What is being asked
For every line in the data below that contains "动漫博主", copy the line.

*** Block opens ***

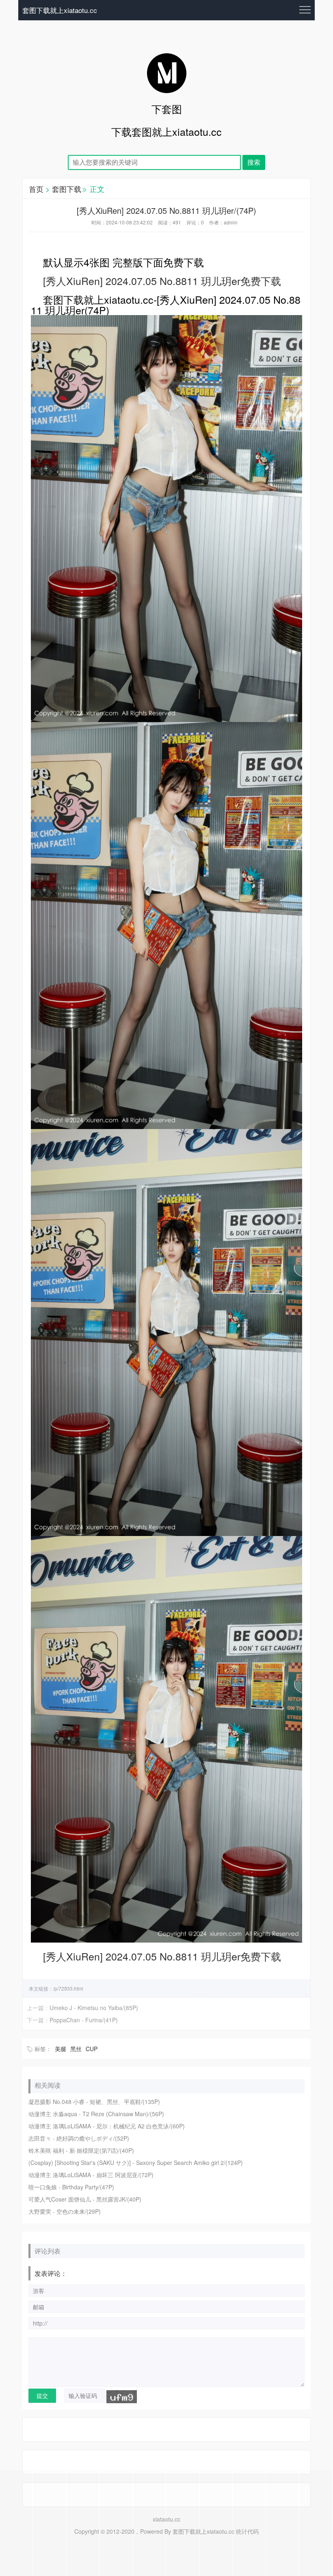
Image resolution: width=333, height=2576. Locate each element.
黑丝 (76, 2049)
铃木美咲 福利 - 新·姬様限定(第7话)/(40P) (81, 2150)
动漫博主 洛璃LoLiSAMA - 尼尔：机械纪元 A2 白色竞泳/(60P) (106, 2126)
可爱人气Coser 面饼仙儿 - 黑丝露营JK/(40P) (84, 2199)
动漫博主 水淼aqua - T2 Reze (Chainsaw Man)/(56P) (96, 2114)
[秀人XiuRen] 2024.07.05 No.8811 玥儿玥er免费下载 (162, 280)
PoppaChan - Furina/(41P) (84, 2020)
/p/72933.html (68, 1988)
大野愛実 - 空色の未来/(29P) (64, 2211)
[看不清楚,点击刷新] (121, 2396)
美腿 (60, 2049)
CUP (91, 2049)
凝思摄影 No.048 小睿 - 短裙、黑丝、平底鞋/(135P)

*** Block closes ***

Answer to the problem
动漫博主 洛璃LoLiSAMA - 尼尔：机械纪元 A2 白色竞泳/(60P) (106, 2126)
动漫博主 水淼aqua - T2 Reze (Chainsaw Man)/(56P) (96, 2114)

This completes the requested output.